Erna yang sedang memandangi bunga-bunga yang bergoyang tertiup angin, mengatakan sesuatu yang lembut. Matanya yang tampak seperti hendak menangis, sekali lagi tersenyum seperti milik Erna.
musim semi.
Björn diam-diam membisikkan kata-kata itu.
Musim gugur, musim dingin, dan musim semi.
Saat aku teringat hampir setengah tahun telah berlalu sejak Erna datang ke dalam hidupku, aku merasakan perasaan yang aneh.
"Kami sudah bertemu sekitar waktu ini tahun lalu, sebelum pesta. Aku tidak tahu tentang kamu."
"Ya?"
Björn, memegang cerutu di antara jari-jarinya, memiringkan kepalanya dan menyatakan keraguan.
"Ya. Aku baru saja datang dari Burford, dan hari itu kamu muncul di stasiun kereta. Aku kebetulan didorong ke depan dan melihat kedatangan Grand Duke dari dekat."
Senyum Erna semakin cerah. Björn memandang istrinya dengan puas.
diam-diam. Cantik dan tidak berbahaya.
Björn umumnya puas dengan istri yang dipilihnya hanya dengan memikirkan hal itu. Aku menemukan bahwa tempat itu tidak terlalu sepi, namun jelas indah dan tidak berbahaya. Menjadi wanita yang berisik hanya dengan satu orang saja, dia, juga tidak menyebalkan seperti yang kukira.
"Aku sering melihatmu di Tara Boulevard. Saat itulah aku tahu siapa kamu. Lisa memberitahuku ini."
"Itu pasti sebuah penghinaan."
"Oh tidak."
Sudut mulut Björn melengkung lembut saat dia memandang istrinya, yang tidak punya bakat berbohong.
"Kamu seharusnya tidak mencoba berbicara denganku."
"Ya?"
"Kalau kalian sering bertemu, kenapa tidak menyapa saja?"
Björn menyandarkan dagunya di atas meja dan memandang istrinya.
"Jika itu masalahnya, apakah kamu akan menyapanya juga?"
"Aku mungkin bisa berbuat lebih banyak."
"Bisakah kamu berhenti menodai ingatanku dengan pemikiran yang tidak berguna seperti itu?"

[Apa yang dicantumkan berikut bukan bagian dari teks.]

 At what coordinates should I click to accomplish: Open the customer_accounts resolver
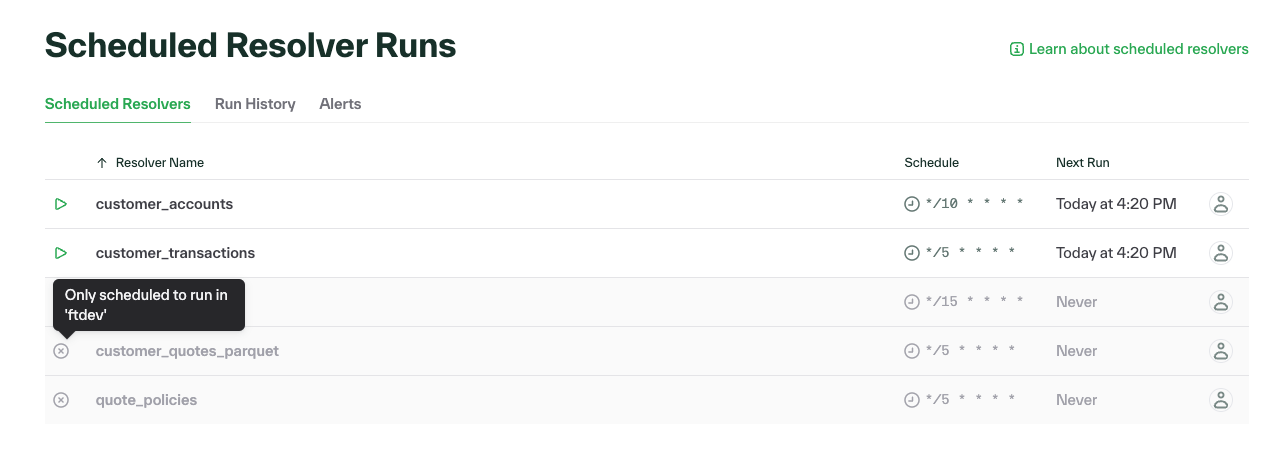point(164,204)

"Menurutmu apa yang lebih?"
Ada sedikit keceriaan di mata Björn saat dia tanpa malu-malu menanyainya.
"itu...."
Maksudku berjabat tangan.
"Aku tahu itu tidak benar!"
"Atau apa?"
"Bukan itu...."
Pipi Erna merona semerah kuncup dahan bunga apel yang menghiasi meja.
"Itu saja?"
"TIDAK!"
"apa itu?"
"eh...."
"Selamat telah menjadi pegawai negeri, Grand Duchess."
Björn memberikan tepuk tangan yang sopan kepada istrinya yang ikut dalam barisan. Erna yang bingung, melihat ke arah lain dan menghindari kontak mata.
"Lain kali, aku harus membuat bunga tiruan bunga apel. Mari kita menghias topinya."
Erna yang sudah lama menatap pohon bunga itu, dengan canggung mengganti topik pembicaraan.
"Apakah masih ada ruang di topi itu?"
Björn yang masih duduk dengan dagu bertumpu dan menatap istrinya, terkekeh. Topi Erna yang bertepi lebar sudah dihiasi berbagai jenis bunga artifisial.
"Tentu. Masih banyak yang tersisa."
Erna meraba-raba topinya dan membalas dengan tenang.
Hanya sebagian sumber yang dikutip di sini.